Su imagen me remitía a los anuncios de la cerveza Cristal y a las emisiones nocturnas del Noticiero Nacional de la Televisión, pero nunca imaginé tenerlo frente a mí y menos ser su compañera de trabajo. Él me aconsejó visitar un logopeda porque como “buena oriental” no pronunciaba en toda su amplitud las eses. Por un tiempo presencié los ensayos de los noticieros y con él aprendí muchos detalles que aún me acompañan. Afable, pero implacable con la mala redacción, Manolo Ortega está entre los imprescindibles que La Habana me dio la posibilidad de conocer.
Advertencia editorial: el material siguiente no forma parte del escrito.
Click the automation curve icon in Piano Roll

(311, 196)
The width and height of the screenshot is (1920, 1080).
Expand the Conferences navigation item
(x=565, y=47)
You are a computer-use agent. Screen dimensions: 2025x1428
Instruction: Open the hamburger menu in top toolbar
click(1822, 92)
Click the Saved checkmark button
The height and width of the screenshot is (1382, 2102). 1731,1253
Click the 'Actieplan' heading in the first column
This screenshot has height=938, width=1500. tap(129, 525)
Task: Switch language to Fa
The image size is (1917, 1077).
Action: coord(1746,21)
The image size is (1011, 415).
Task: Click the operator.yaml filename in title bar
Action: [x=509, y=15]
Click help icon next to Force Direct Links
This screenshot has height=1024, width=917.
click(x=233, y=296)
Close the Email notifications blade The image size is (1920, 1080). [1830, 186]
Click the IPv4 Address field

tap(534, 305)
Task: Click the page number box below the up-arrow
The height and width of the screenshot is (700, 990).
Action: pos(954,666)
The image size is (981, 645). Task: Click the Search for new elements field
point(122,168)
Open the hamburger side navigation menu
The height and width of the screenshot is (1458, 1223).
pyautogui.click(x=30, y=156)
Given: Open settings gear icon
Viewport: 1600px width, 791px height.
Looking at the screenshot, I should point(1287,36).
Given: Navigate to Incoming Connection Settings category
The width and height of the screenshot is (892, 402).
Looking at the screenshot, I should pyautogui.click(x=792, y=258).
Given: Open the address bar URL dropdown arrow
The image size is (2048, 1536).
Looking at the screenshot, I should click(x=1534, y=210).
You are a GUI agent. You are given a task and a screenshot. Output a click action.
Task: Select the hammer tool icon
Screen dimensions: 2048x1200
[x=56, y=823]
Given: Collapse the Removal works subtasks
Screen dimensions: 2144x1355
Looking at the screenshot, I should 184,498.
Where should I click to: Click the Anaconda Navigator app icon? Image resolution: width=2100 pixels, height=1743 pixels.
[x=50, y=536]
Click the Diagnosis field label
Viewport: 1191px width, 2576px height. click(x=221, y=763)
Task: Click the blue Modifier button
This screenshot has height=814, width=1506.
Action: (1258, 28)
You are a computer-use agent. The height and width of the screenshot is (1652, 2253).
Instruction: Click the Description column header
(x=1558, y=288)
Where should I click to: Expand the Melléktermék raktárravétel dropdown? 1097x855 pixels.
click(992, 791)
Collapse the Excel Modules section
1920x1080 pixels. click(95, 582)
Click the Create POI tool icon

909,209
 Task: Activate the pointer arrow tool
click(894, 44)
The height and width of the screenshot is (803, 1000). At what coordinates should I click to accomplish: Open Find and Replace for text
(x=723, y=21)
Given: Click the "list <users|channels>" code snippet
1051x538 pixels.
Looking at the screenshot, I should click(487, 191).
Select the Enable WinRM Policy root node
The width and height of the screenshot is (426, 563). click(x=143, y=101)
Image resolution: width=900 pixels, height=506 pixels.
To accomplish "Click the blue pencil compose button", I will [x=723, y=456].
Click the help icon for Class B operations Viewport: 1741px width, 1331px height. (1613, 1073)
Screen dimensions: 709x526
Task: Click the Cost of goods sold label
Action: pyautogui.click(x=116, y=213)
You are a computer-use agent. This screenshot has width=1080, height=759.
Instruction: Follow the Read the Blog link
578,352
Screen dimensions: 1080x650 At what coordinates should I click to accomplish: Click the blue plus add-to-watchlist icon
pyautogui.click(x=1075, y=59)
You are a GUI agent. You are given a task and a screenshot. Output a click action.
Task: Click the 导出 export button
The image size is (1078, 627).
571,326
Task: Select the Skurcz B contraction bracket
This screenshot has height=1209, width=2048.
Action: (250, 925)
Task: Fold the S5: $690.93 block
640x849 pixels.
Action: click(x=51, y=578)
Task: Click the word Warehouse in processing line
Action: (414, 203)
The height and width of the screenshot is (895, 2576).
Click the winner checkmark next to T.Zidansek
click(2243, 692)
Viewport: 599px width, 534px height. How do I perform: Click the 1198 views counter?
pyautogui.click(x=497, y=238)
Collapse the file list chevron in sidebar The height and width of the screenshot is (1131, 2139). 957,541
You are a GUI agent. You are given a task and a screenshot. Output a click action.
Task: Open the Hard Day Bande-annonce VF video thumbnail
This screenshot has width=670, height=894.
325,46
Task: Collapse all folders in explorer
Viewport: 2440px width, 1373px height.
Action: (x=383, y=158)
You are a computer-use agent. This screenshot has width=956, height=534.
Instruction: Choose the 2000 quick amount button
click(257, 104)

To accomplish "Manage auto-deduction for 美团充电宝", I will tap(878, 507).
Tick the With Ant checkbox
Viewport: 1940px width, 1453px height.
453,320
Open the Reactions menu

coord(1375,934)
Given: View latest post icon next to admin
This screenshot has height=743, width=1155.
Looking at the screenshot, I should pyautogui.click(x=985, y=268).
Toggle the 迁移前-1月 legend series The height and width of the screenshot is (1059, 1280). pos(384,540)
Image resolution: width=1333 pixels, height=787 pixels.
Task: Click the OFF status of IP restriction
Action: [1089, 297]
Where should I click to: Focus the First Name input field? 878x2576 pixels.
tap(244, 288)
Ella tenía limitaciones en una pierna y aunque era conocida por su independencia, siempre alguien trataba de ayudarla, aunque erguida y con un brillo intenso en sus ojos claros rechazara el favor. Conversadora como la buena profesora que fue daba los mejores consejos: “No mires el reloj, que el olor te diga cómo se está guisando; echa la sal con los dedos; el conejo se cocina como el pollo”, Nitza Villapol, asidua de la peluquería del ICRT, propiciaba ricas charlas sobre recetas de comida.
Tomaba el ómnibus de la ruta de Guanabo en la parada frente al túnel a la salida de la ciudad. Alguien se levantaba y le daba el asiento. Solía ir a escribir al departamento de reporteros del NTV y cuando solo había una máquina de escribir nadie osaba levantarlo si él llegaba primero. Recuerdo que, ante cierta disputa, alerté sobre su presencia y él, a quien creíamos ajeno, se volteó y dijo: “no tengan pena, es la primera vez que escucho una bronca porque todos quieren trabajar”. Era el profesor Gustavo Doubuchet.
No nos conocíamos, pero tuve la suerte de estrecharle la mano. Un hombre corpulento, alegre, sabio: Noel González, ese que cambiaba corazones enfermos por sanos. Ese día quedó marcado en esta mujer que llegó a La Habana hace muchos años.